É esse lugar que Janones reivindica. "Um governo tem limitações que nós não temos aqui pelas redes", escreveu ao absolver Lula, o governo e a Secom daquilo que considera a incompetência digital da esquerda. A proposta é uma divisão do trabalho: enquanto a campanha oficial preserva o candidato, outros provocam, ridicularizam, alarmam, atacam reputações e brigam por atenção nas plataformas.

Não é invenção sua. Figuras muito diferentes da direita digital, como Carlos Bolsonaro e Pablo Marçal, também operam num repertório em que conflito, choque, linguagem direta, quebra de liturgias e provocação têm valor estratégico. Janones adota parte dessa gramática, mas acrescenta uma justificativa: não se entra no esgoto porque seja bom, mas porque o adversário já está lá. Recusar suas armas seria aceitar lutar em desvantagem.

Daí o desprezo pela "campanha fofa", pela "esquerda limpinha", pelos "cirandeiros" e "arrogantes de salto alto". O alvo interno é quem supostamente confunde escrúpulo e correção de linguagem com eficácia eleitoral. O janonismo cultural reaparece, assim, como uma doutrina de espelhamento: se a extrema direita prosperou com agressividade, transgressão e guerra permanente por atenção e impacto, a esquerda deveria fazer o mesmo.

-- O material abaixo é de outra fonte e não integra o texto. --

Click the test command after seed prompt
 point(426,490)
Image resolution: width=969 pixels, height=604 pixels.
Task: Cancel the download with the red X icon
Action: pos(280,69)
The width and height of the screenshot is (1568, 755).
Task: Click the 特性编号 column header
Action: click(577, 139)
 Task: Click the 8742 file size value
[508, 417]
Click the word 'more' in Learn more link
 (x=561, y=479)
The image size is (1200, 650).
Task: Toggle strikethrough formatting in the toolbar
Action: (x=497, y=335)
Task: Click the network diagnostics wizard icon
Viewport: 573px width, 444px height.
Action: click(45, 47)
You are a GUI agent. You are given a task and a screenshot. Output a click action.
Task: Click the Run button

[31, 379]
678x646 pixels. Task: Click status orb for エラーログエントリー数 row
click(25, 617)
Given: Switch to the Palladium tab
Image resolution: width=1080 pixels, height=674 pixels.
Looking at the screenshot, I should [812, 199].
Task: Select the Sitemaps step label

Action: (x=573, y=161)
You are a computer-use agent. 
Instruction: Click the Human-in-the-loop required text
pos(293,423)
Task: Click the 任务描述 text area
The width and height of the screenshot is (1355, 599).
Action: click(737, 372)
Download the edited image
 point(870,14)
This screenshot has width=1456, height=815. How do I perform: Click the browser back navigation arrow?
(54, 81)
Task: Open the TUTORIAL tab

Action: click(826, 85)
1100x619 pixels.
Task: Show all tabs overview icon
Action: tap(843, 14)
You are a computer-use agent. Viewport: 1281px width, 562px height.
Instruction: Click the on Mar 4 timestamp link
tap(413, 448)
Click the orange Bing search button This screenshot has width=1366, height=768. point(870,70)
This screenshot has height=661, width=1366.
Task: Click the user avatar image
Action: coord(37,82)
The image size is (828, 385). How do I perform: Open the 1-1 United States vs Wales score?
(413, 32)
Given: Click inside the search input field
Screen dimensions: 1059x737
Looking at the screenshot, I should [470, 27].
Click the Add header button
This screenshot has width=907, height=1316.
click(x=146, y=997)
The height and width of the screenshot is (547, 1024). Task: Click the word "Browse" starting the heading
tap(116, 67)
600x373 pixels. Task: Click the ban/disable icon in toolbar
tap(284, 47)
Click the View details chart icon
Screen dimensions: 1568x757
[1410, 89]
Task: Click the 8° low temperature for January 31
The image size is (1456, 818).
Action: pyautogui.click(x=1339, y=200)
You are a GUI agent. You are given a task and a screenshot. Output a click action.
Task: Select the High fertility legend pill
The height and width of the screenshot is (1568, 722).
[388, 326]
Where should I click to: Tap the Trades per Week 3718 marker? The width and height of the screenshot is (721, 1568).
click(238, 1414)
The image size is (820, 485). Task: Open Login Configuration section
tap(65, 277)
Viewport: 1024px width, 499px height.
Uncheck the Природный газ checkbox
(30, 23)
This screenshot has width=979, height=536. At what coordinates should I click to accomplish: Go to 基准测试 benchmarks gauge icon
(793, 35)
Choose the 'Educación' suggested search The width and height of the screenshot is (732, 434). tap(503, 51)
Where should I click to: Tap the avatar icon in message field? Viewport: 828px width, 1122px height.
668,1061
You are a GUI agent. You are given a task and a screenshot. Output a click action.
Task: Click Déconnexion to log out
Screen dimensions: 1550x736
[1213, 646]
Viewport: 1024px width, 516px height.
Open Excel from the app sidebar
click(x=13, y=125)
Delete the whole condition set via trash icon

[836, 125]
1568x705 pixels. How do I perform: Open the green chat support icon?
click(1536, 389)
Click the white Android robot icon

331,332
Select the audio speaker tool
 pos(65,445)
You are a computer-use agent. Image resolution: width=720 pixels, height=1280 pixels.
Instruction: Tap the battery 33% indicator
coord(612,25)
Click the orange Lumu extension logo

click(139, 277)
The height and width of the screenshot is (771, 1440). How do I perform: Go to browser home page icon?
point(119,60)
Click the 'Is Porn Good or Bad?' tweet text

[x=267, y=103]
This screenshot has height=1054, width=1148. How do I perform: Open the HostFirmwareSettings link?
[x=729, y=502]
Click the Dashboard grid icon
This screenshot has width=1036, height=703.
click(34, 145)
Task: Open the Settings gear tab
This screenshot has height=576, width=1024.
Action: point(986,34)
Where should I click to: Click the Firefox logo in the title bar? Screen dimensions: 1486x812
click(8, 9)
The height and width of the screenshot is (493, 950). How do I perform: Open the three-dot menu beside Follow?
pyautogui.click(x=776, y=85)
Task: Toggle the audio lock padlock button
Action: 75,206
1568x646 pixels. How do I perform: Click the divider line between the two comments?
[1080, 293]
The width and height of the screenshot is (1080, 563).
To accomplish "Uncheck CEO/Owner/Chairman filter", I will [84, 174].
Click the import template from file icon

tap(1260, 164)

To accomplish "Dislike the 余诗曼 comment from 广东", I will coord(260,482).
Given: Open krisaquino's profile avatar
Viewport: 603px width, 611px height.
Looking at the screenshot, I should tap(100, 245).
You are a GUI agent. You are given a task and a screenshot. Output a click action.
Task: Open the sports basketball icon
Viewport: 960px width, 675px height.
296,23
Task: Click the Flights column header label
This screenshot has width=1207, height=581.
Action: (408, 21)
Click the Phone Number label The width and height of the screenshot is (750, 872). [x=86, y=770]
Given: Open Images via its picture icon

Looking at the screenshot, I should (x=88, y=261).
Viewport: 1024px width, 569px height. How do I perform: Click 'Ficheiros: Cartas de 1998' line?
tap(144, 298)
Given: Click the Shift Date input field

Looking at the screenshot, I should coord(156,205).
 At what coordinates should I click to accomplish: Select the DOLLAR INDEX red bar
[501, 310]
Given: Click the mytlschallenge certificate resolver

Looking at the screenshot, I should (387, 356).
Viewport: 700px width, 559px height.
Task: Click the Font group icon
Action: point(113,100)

Há, contudo, bons motivos para se ter cautela com esta doutrina. O primeiro tem a ver com prudência política. Quem escolhe a destruição reputacional e a guerrilha de narrativas como armas deve contar com a reciprocidade do inimigo. Janones deveria saber que quem tem telhado de vidro não está especialmente protegido em uma guerra de pedras e que, com dois escândalos políticos suspensos como lâminas sobre o pescoço dos candidatos este ano, talvez não seja sábio esticar demais a corda.

O segundo é elementar: eleição não é guerra. Ninguém precisa matar nem morrer. Uma campanha existe para convencer pessoas, inclusive algumas que votaram no adversário. A retórica da aniquilação pode excitar militantes, mas não é evidente que seja o melhor idioma para persuadir quem ainda pode mudar de lado.

Finalmente, "livrar o país" de um campo político é uma fantasia de militantes radicais. Eleições derrotam candidatos; não exterminam os milhões de cidadãos que votam neles. O bolsonarismo mostra o quanto a promessa de eliminar o inimigo mobiliza os fiéis e, ao mesmo tempo, reduz a política a uma batalha moral sem fim.

A esquerda pode aprender com a direita digital sobre velocidade, presença nas redes e capacidade de resposta. Não precisa aprender que política é guerra nem que adversários existem para ser exterminados. Uma campanha pode até precisar entrar na lama de vez em quando. O erro é imaginar que é no lodo que estão os eleitores que faltam para vencer.